Salohidinov’s trajectory is not an isolated case. It reflects a deliberate and expanding Russian state policy of coercing Central Asian migrants — many of them in legally precarious situations — into military service. The campaign began in earnest in 2023, when police across Russia started detaining individuals who did not appear ethnically Slavic, charging them with real or fabricated offences. The arrests created a captive pool of recruits who could be pressured into enlisting under threat of prolonged detention or worse.
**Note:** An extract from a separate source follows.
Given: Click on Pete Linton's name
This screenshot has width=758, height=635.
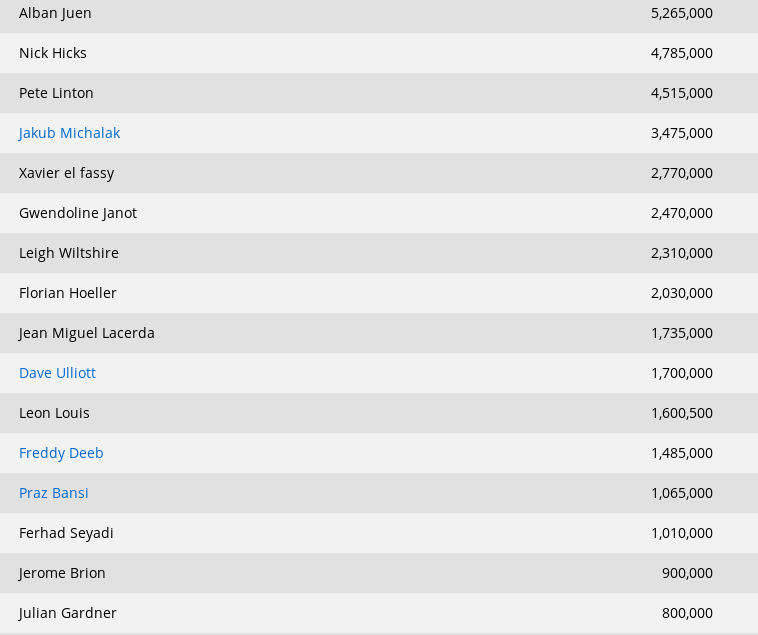Looking at the screenshot, I should [56, 93].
The scale of the operation is now confirmed by Russia’s own senior officials. Chief Prosecutor Alexander Bastrykin stated in May 2025 that 10,000 Central Asians had been dispatched to Ukraine in 2024, followed by a further 20,000 in 2025 — all holding Russian passports. Bastrykin also acknowledged that 80,000 Russian citizens had been apprehended for attempting to evade frontline service, a figure that underscores the deepening unpopularity of the war at home. The number of Russians volunteering to fight fell by at least one-fifth in 2025.

To tighten the net around naturalised citizens, Russia introduced a law in 2024 stipulating that newly granted citizenship can be revoked if the holder fails to register at a conscription office. The measure effectively transforms the path to Russian nationality into a military obligation for migrants from Tajikistan, Uzbekistan, Kyrgyzstan, and other Central Asian nations who have long been drawn to Russia by its oil wealth and chronic labour shortages stemming from a low domestic birthrate.

Hushruzjon Salohidinov, 26, a Tajik migrant coerced into fighting for Russia, at a POW facility.
Hushruzjon Salohidinov, 26, a Tajik migrant coerced into fighting for Russia, at a POW facility.

Salohidinov received just three weeks of military training in the western city of Voronezh before being bused toward the front. Of the 28 men in his unit, 21 were Muslim — a demographic snapshot consistent with the broader pattern of Central Asian over-representation in Russia’s expendable infantry formations. During his brief service, he was ordered to work in a kitchen, subjected to verbal abuse, and beaten by fellow soldiers. A grenade explosion damaged his left eardrum before he made the decision to surrender.

The Ukrainian volunteer organisation Hochu Jit, which facilitates the surrender of Russian soldiers, has published verified lists containing thousands of Central Asian fighters captured or killed in Ukraine. Analysts tracking the conflict estimate the average life expectancy for Central Asian migrants forced onto the front line at approximately four months.

A woman awaits news of a missing relative during a prisoner of war exchange with Ukrainian forces.
A woman awaits news of a missing relative during a prisoner of war exchange with Ukrainian forces.

The international dimension of the crisis is beginning to generate a diplomatic response. In August 2025, Tajikistan’s Prosecutor General Habibullo Vohidzoda announced that no Tajik national would face criminal prosecution for having fought in Ukraine — a declaration that implicitly acknowledges the coercive circumstances under which many were recruited and signals Dushanbe’s reluctance to punish its own citizens for Russia’s recruitment practices.

For Salohidinov, the war ended almost as soon as it began. Now in Ukrainian custody, his case has become emblematic of a recruitment system that exploits legal vulnerability, ethnic profiling, and the threat of violence to fill Russia’s depleted battalions with men who never chose to fight.